Self-appreciation, Forgiveness & Kindness

Self-appreciation, forgiveness & kindness toward myself does not come easily for me. I envy those who are truly kind to themselves as that, to me, is true power & strength from within.

Do YOU have what it takes to forgive yourself? Do you believe that you are worth being kind to yourself? Do you take time daily to appreciate yourself? At times, I have had forgiveness, kindness, appreciation for myself — but these are not skills that I currently possess in any sort of consistency. I am determined to redevelop & rebuild these skills.

I am almost always grateful for my life thankfully. I don’t go a day without thinking how fortunate I am, yet I don’t feel good about myself anymore. Why? Perhaps because I have allowed others' voices to be louder than my own. Now that I see this, I can work on myself.

I recently joined a professional group of people that although I have not met them in person, I am driven by the mission of these like-minded people to improve my life — professionally & personally.

I take time to exercise almost daily; I get a massage from time to time to work on pain in my neck, back & shoulder from previous injuries. Then, I tell myself that I have been too kind, too much self-care and that I need to appreciate each day and not over-indulge.

● **Stored data**

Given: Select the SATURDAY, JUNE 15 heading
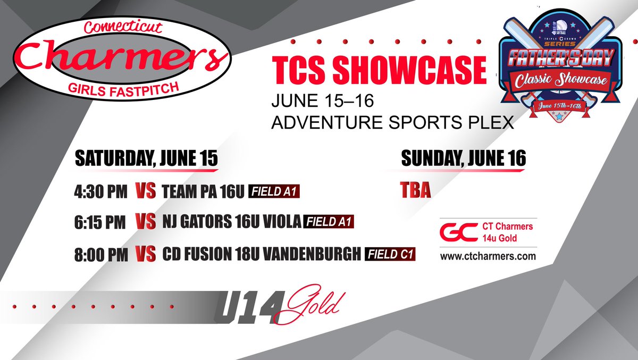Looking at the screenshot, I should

● **Exercise objective**
List every body part that the post on self-appreciation, forgiveness and kindness names as having pain from previous injuries.

● **Solution for this problem**
Neck, back, shoulder